Stored data

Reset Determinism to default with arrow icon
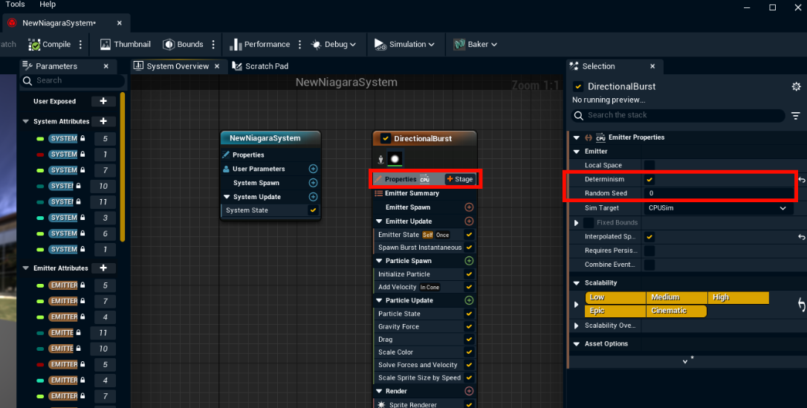807x408 pixels. tap(802, 180)
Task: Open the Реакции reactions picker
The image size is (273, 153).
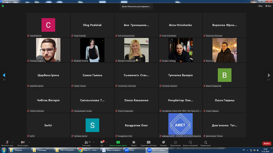Action: click(x=163, y=143)
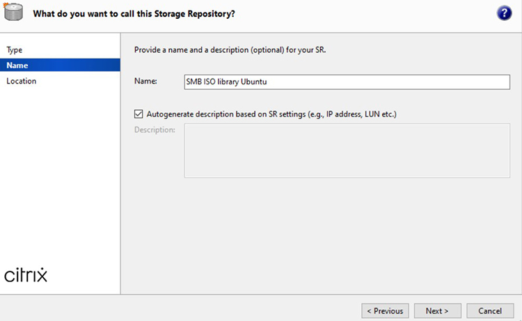The height and width of the screenshot is (321, 522).
Task: Click the help question mark icon
Action: pyautogui.click(x=505, y=13)
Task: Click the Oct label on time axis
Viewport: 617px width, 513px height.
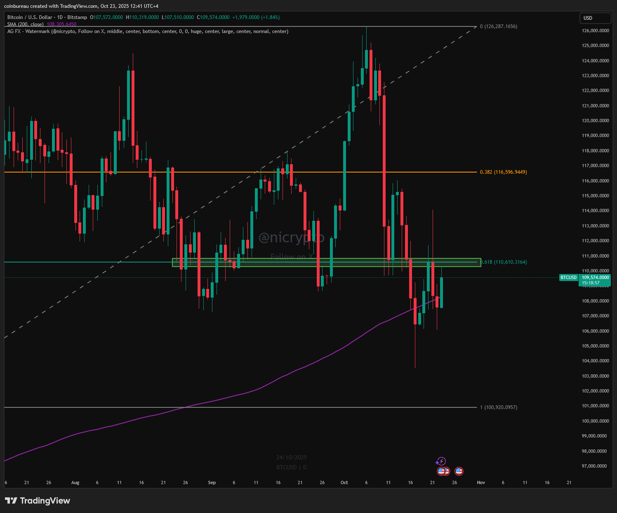Action: (x=344, y=482)
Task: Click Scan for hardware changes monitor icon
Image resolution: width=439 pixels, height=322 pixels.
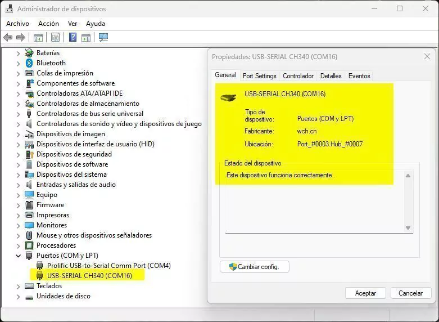Action: point(103,38)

● **What to work on**: All that should appear in the response is the run of lines from the one with "Viewport: 617px width, 513px height." through the final line of the records, restated exactly, with pictures omitted.

● **Solution to this problem**:
Viewport: 617px width, 513px height.
Action: (x=344, y=482)
Task: Click Scan for hardware changes monitor icon
Image resolution: width=439 pixels, height=322 pixels.
Action: point(103,38)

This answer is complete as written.